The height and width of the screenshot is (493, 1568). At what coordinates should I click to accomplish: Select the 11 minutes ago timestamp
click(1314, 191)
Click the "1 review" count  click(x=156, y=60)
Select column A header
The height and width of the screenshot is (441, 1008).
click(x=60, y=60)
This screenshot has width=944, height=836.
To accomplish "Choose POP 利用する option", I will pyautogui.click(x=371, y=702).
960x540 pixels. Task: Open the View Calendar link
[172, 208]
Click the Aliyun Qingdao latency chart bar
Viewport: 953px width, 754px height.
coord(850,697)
===
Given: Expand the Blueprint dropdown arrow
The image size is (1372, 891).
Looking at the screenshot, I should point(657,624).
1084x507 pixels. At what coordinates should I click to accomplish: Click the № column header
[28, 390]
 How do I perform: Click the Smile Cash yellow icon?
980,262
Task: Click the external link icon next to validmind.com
===
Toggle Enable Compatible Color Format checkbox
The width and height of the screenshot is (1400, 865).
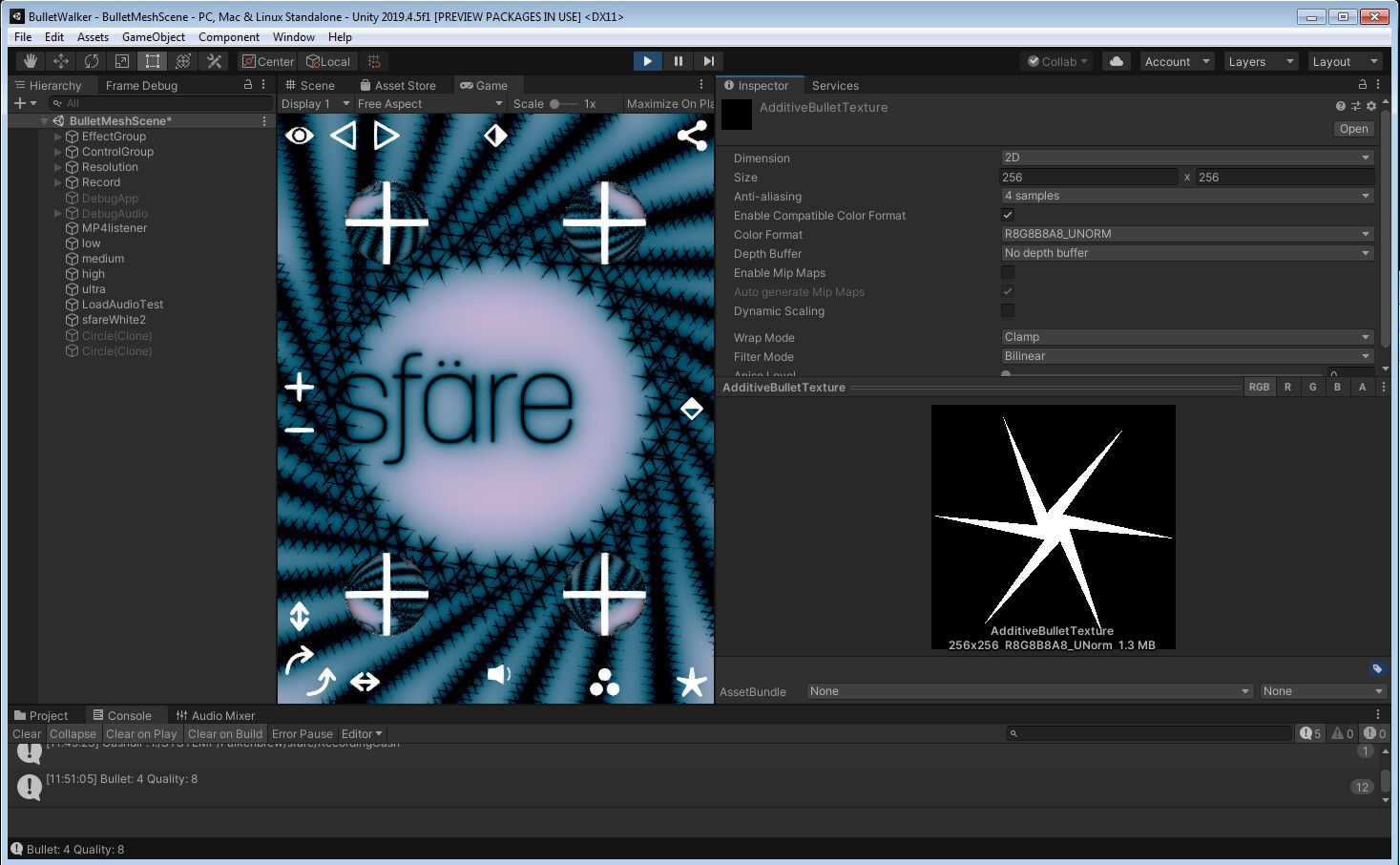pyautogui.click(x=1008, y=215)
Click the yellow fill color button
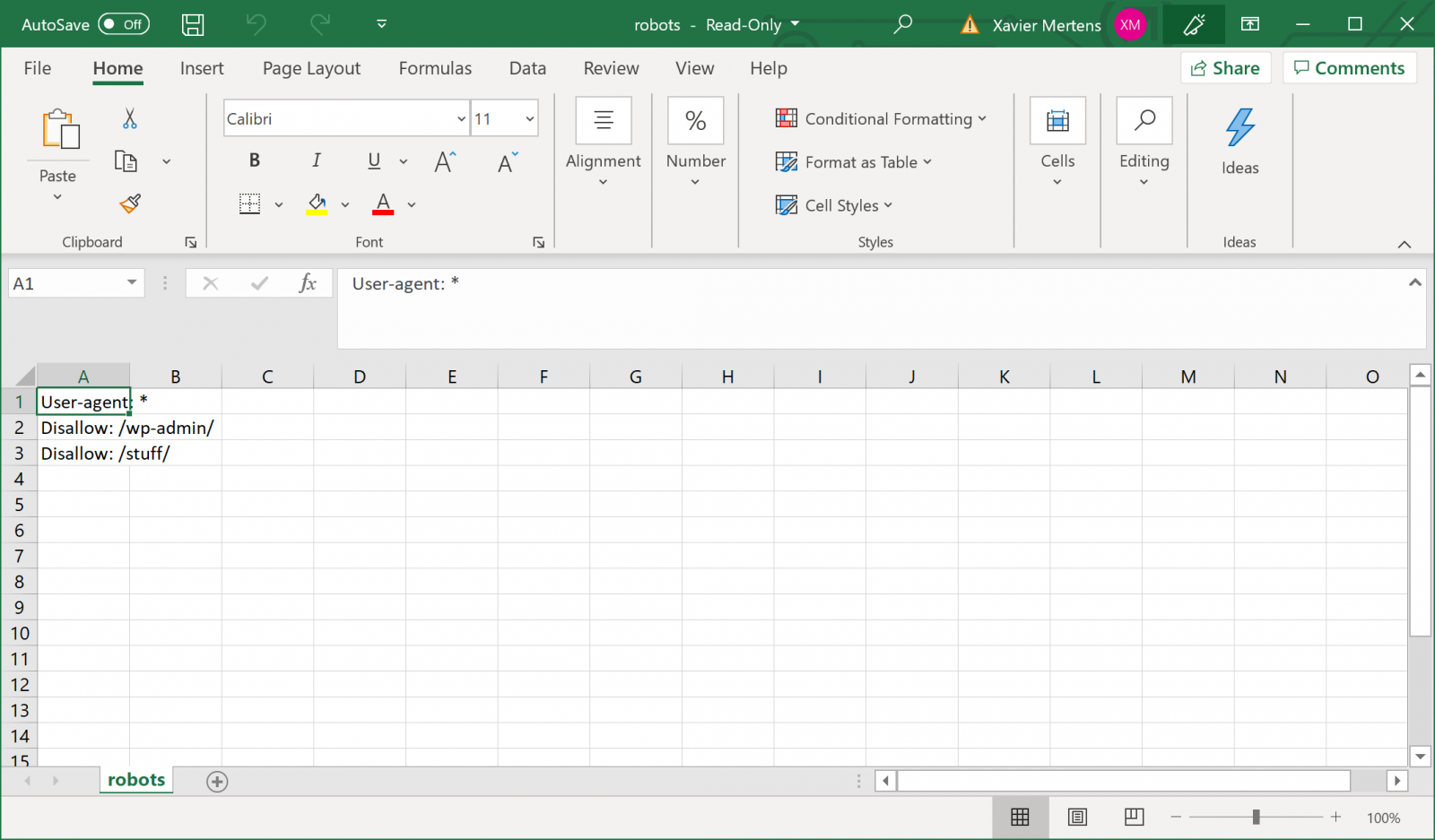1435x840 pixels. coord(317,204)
===
# STATED GOAL
Rewrite the rows from the line containing "This screenshot has width=944, height=836." through the line containing "coord(850,697)", replacing "Calendar" with "Schedule" and leaving everything else unchanged.

# EXERCISE ANSWER
This screenshot has width=944, height=836.
To accomplish "Choose POP 利用する option", I will pyautogui.click(x=371, y=702).
960x540 pixels. Task: Open the View Schedule link
[172, 208]
Click the Aliyun Qingdao latency chart bar
Viewport: 953px width, 754px height.
coord(850,697)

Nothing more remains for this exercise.